The use of nitrogenase gene sequences to describe diazotroph diversity is somewhat limited by the use of nifH, as it is very highly conserved and the use of one gene for phylogenetic analysis can be misleading. A large number of microbial genomes have now been sequenced, although there are still relatively few different major branches of the prokaryotes represented by genomes that contain the structural nif genes (nifHDK) in the microbial genome database. Nonetheless, it is clear that the genomic context provides information for studying phylogenetic relationships based on gene organization rather than molecular sequence of individual genes, as well as studying lateral gene transfer (Fig. 4). Furthermore, the different nitrogenase homologues can be differentiated on the basis nif gene arrangements (Dominic et al., 2000) and by the presence and absence of specific nif and related genes in the genome (Fig. 4). In methanogenic Archaea, the nifH and nifDK genes are separated by glnB homologues, the gene for the regulatory protein PII (Fig. 4). These differences provide targets for directed molecular assays. It will be interesting to see if the gene arrangements from cultivated microorganisms are representative of the arrangements found in natural assemblages. It is likely that many surprises are in store when the genomic context of nif genes is investigated in the environment.

Conclusions

There are distinct distribution patterns of diazotroph phylotypes across ecosystems. Different clusters of diazotrophs are found in different types of habitats with some similarities between physically similar habitats such as sediments and marsh soils. On the other hand, some habitats have unique and divergent populations. In some cases these diazotroph phylotypes are found even in the absence of strong N limitation.
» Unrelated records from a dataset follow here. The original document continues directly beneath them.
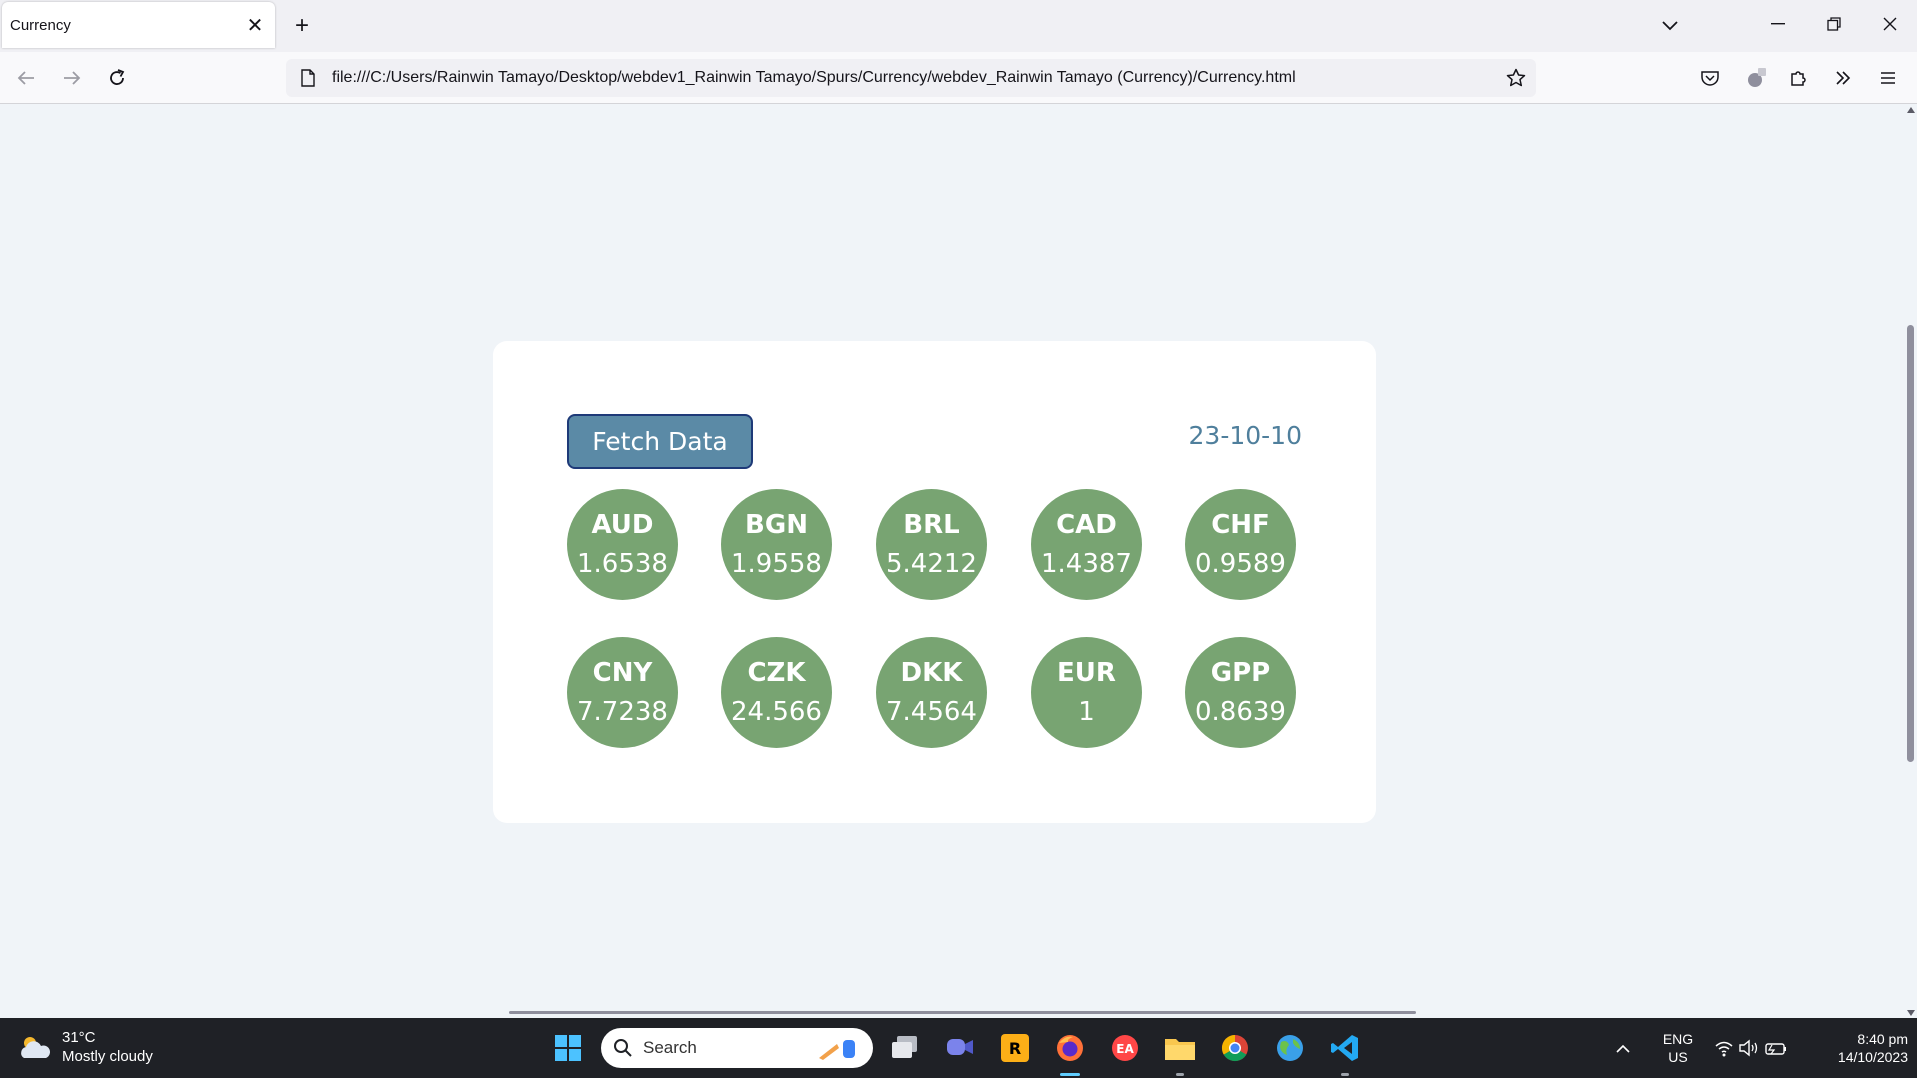  Describe the element at coordinates (1843, 78) in the screenshot. I see `overflow-chevrons-icon` at that location.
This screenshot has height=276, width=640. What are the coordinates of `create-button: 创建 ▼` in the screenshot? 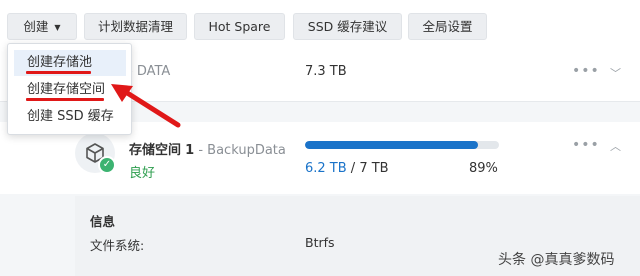 It's located at (42, 26).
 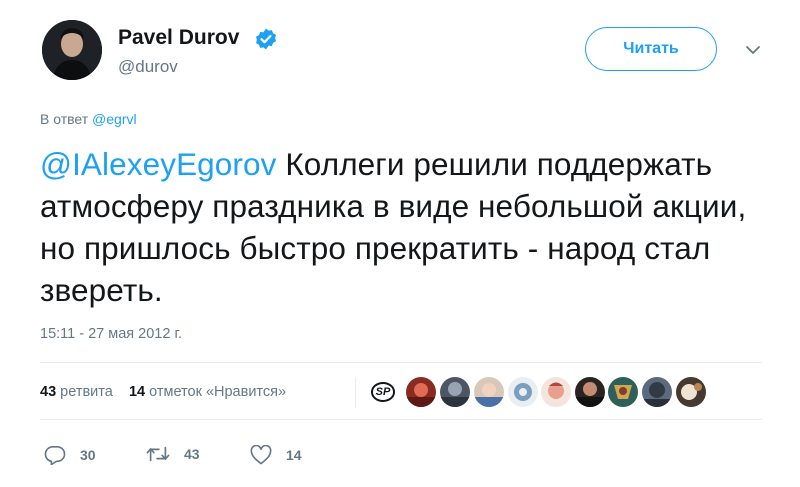 I want to click on liker-avatar-sp-label: SP, so click(x=383, y=392).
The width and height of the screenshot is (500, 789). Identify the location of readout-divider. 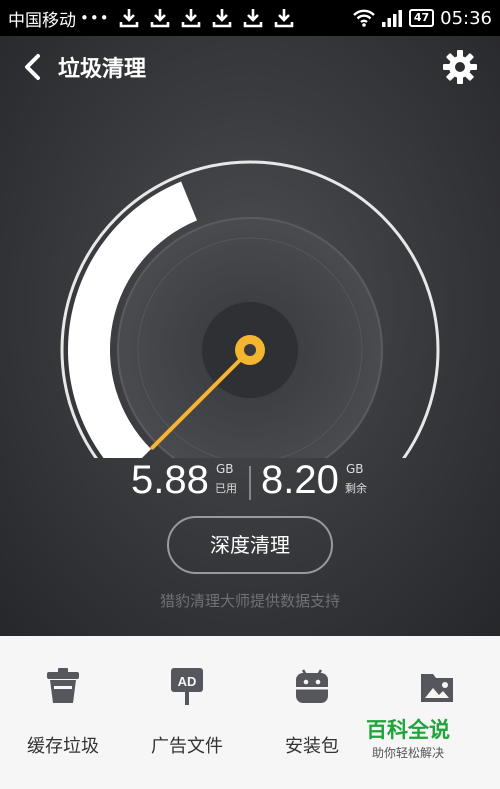
(250, 483).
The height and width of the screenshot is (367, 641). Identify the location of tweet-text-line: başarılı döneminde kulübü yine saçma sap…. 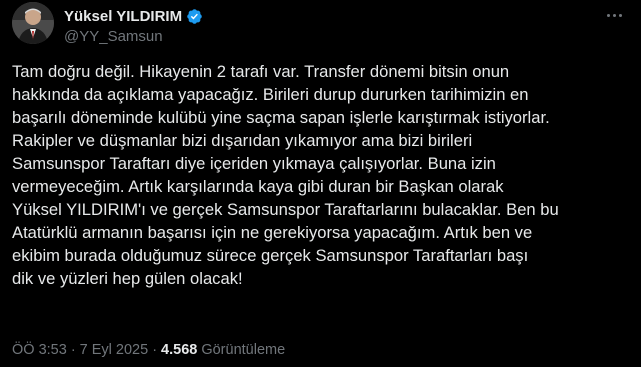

The expanding genomic database has provided information on genome context as well as sequence information that can be used in the next generation of environmental nitrogenase studies. The use of nifDK gene sequences can provide additional supporting or contrasting information for evaluating nifH phylotypes. The gene organization data provides context that can resolve phylogenies of some of the phylotypes that are difficult to conclusively identify. However, representation of N2 fixing microorganisms in the database of sequenced genomes is still poor.

Ultimately, expression analyses and possibly proteomics approaches will be critical for identifying the factors controlling N2 fixation in the environment. Expression data is the key to identifying the microorganisms that are active in N2 fixation, but more generally to understand the factors involved in controlling the distribution of nitrogenase gene-containing microorganisms in the environment. This information will help us to understand the links between diversity of functional genes and biogeochemical activity.